Re: catusu ṭhānesu

From: Aleix Ruiz Falqués
Message: 5101
Date: 2018-09-12

Dear Royce,

Thank you very much for the clarification. I wonder if it could be an old usage of several in the sense:

1.
separate or respective.
"the two levels of government sort out their several responsibilities"
synonyms:respective, individual, own, particular, specific; separate, different, diverse, disparate, divergent, distinct, discrete; various, sundry
"the two levels of government must sort out their several responsibilities"

In that case, the sentence could be modernised: and made his obeisance at the four respective/different points.

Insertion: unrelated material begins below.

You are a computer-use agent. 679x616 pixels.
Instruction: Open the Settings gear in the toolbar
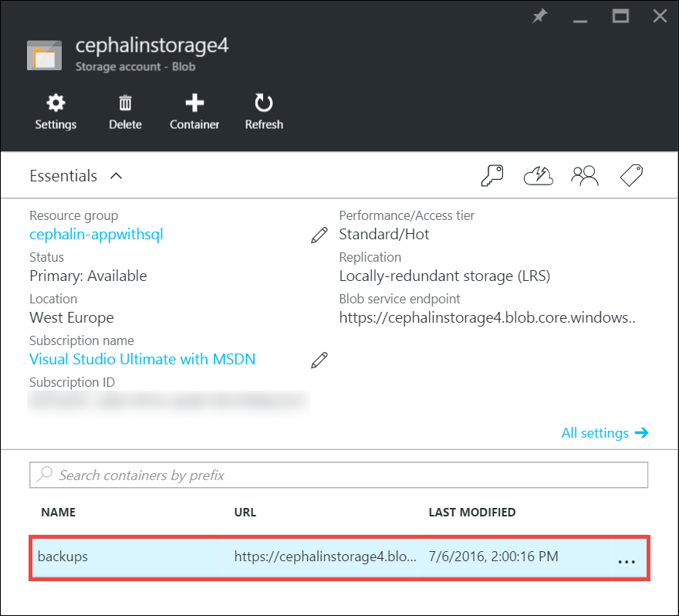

It is still not clear, from this passage alone, to understand what these four points are. 

Best wishes,
Aleix

El mié., 12 sept. 2018 a las 14:56, Royce WILES rw108@... [palistudy] (<palistudy@yahoogroups.com>) escribió:
 

"Cowell's translation is rendered: "and made his obeisance at the four several points" (could any English native speaker clarify me this usage of ‘several'?).


I’m afraid this phrasing does not make sense to me at all; 'four’ and ‘several’ both indicate numbers, putting them beside each other is problematic (to say the least), to me it needs to be one or the other, certainly putting in both upsets my grammatical feelings.